CIRD11780 - intangible assets within FA02/SCH29: time test exceptions: fungible assets: additions to existing holdings: anti- avoidance rule
FA02/SCH29/PARA126 (5) & (6)
Under this rule the acquisition of fungible assets that would
otherwise satisfy the time test, as adapted for them (
CIRD11770) will not do so if the
acquisition can be identified with the disposal of assets of the
same kind that failed that test.
Acquired fungible assets of this kind are to be identified as
far as possible with assets realised within thirty days before or
thirty days after the acquisition.
In applying this test assets realised earlier are to be
identified before assets realised later and assets acquired earlier
before assets acquired later.
Example
Facts
A company holds 100,000 units of a fungible asset on 1 April
2002 and buys another 20,000 on 15 April. It sells 40,000 units on
1 June 2002 and buys 50,000 units on 15 June 2002. The purchases
are from unrelated parties.

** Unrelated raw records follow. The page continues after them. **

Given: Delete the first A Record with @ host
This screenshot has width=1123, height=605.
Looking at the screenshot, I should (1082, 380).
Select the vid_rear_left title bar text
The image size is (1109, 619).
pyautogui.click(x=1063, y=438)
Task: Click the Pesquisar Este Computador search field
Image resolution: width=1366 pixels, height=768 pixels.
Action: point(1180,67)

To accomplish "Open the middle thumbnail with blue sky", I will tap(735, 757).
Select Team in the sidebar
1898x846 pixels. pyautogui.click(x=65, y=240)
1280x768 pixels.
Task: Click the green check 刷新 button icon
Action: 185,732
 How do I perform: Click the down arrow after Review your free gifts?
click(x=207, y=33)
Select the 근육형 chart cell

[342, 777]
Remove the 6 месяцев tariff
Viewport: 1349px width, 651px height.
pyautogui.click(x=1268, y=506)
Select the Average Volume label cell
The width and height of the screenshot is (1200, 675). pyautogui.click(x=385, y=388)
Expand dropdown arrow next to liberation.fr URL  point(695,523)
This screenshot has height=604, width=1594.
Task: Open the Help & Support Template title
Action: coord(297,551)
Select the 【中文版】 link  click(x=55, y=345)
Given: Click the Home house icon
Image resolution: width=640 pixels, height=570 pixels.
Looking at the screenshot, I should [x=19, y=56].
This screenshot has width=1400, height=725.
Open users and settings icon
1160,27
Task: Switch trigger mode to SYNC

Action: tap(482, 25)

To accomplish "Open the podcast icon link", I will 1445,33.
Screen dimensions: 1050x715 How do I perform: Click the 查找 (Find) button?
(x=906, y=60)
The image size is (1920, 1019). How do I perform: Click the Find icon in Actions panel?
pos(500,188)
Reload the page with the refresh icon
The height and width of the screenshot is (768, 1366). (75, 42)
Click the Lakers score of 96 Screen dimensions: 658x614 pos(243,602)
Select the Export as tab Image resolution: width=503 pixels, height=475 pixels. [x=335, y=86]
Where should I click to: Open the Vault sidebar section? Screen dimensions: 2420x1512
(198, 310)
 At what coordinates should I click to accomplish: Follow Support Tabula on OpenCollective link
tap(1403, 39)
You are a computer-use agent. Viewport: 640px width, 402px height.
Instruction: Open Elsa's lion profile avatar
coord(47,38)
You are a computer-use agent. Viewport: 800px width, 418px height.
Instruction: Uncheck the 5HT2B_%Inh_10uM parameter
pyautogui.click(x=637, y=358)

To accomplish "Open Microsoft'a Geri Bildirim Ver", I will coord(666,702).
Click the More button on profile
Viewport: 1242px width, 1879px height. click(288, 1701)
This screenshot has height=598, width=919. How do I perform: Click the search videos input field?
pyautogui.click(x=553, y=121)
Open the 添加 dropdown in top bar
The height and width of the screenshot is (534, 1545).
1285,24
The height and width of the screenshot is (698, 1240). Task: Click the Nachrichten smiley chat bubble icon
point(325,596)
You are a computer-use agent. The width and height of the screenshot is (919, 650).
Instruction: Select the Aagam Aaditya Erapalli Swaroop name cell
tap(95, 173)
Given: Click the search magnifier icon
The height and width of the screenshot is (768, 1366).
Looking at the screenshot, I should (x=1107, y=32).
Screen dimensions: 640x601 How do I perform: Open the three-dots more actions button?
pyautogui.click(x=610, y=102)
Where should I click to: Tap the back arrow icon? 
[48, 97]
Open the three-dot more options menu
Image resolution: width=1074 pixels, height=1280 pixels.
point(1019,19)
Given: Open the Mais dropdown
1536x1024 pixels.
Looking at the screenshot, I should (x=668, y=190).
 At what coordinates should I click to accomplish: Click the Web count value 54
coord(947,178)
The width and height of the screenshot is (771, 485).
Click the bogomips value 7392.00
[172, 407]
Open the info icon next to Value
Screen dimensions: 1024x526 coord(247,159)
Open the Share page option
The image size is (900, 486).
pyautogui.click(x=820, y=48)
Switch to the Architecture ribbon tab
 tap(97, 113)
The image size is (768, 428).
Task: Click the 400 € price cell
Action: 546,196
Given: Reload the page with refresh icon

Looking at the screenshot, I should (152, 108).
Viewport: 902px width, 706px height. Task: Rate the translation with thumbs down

It sells 30,000 units on 30 June 2002.
Treatment
Following the 15 April acquisition the company is regarded as
holding two assets: 100,000 units of existing asset and 20,000 of
new asset.
The 40,000 units sold on 1 June are regarded as diminishing
the existing asset in priority so that immediately afterwards the
company has 60,000 units of existing asset of and 20,000 of new
asset.
The 50,000 units acquired on 15 June are regarded as swelling
the existing asset to the extent of 40,000 units under our 30 day
rule. As a result, immediately afterwards the company holds 100,000
units of existing asset and 30,000 of new asset.
The sale of 30,000 units on June 30 diminishes the existing
asset that immediately afterwards stands at 70,000.